Um, no, we should not give the government room to screw up. The government does not exist to innovate. Nor does it exist to create "products". It exists, to quote the U.S. Constitution, to:
"establish Justice, insure domestic Tranquility, provide for the common defense, promote the general Welfare, and secure the Blessings of Liberty to ourselves and our Posterity"
Frankly, I'm surprised to see this coming from Sunlight Labs. The point of open government data is not to innovate or develop products, it's to:
a) Give back to the people property which is rightfully theirs. Datasets developed by the U.S. government belong to the people of the United States, excepting in the cases where it doesn't (national security, personal privacy, or otherwise legally restricted). Even then, there's usually a sunset provision at which point the data should be made publicly available upon request.
b) Provide transparency and promote the smooth functioning of participatory democracy.
And I'm not exactly sure how your hypothetical example of the government doing something illegal, irresponsible, dangerous, and unconstitutional is supposed to support your point.
This makes me think: what should Google do to recover from this? People are angry, they feel violated and betrayed. It's a public relations disaster.
My opinion is that Google needs to draw a line under this whole issue. They need to hold up their hands say "you know what, we didn't realize what we were doing here but we get it now, this was wrong, we're sorry." And within hours of making that statement, pull the whole product off the Internet, and send massive bunches of flowers to the people worst and most publicly affected by the fiasco. In the end, Google is a company with a huge amount of our personal data who's success depends on us trusting them with that data. The precariousness of Google's possession of personal data is debated routinely. And so far a lot of those discussions conclude with someone citing their motto and impeccable past records (the China thing was awesome too). What now? Now, that record has been tarnished. At what cost should that record be maintained? I think killing off Buzz is a small price.
Google really needs to show everyone how seriously it takes people's privacy. I hope they don't miss this opportunity to demonstrate that.
Agreed. They have a small window of opportunity to survive googlegate (or should we call it buzzgate).
Based on their first post on the blog, it looks like they chose the "duck in the sand" approach, classic PR non-speak: ignore the issue, sidetrack it, ridicule it. That's what 99.9% of corporations will do.
Again, they have another 24 hours to do something completely different and acknowledge the problem head-on. It will hurt for a week, but they'll be much better off long-term. Will they have the class and the guts to go for it? I hope so, but I'm not holding my breath.
I am entirely okay with everything they've done. People need to stop overreacting.
They hand held me through the whole Buzz process and all of the defaults were great.

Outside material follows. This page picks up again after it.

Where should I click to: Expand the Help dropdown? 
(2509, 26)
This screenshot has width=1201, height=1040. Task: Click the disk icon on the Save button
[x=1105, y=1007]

All of my non-technical friends also love it. They made it very easy for us to connect and chose settings that work for most people.
The key thing is though that if you don't like Buzz, don't use it. If you don't like Google Profiles, don't make one.
I thought this article was going to be about what would happen if Google suddenly exposed all the hidden connections among the people who run the government.
Different levels of government "innovate" all the time and very much dislike any oversight or otherwise being open. Nor do many officials - especially at higher levels - face any real consequences for "screw ups".
Somehow give them more latitude? Really?
I am almost never this negative on a linked item, but this one is horrifyingly naive. Hopefully, Clay Johnson isn't in a position at Sunlight Labs where he needs to make judgments about the honesty of government officials.
Are you kidding? Officials don't face any real consequences of Screw Ups? How about Van Jones-- who, 8 years ago, said something stupid, and lost his job as energy czar? There are dozens of casualties like this.
Let's not conflate oversight with openness, too. You can oversee an institution without openness, but you usually can't be open without oversight.
My point is this: When google messes up, we give Google a chance to listen and rectify. When Government messes up (which it always will, because it is run and managed by human beings), we don't. And we ought to.
"establish Justice, insure domestic Tranquility, provide for the common defense, promote the general Welfare, and secure the Blessings of Liberty to ourselves and our Posterity"
Frankly, I'm surprised to see this coming from Sunlight Labs. The point of open government data is not to innovate or develop products, it's to:
a) Give back to the people property which is rightfully theirs. Datasets developed by the U.S. government belong to the people of the United States, excepting in the cases where it doesn't (national security, personal privacy, or otherwise legally restricted). Even then, there's usually a sunset provision at which point the data should be made publicly available upon request.
b) Provide transparency and promote the smooth functioning of participatory democracy.
c) Support accountability in government.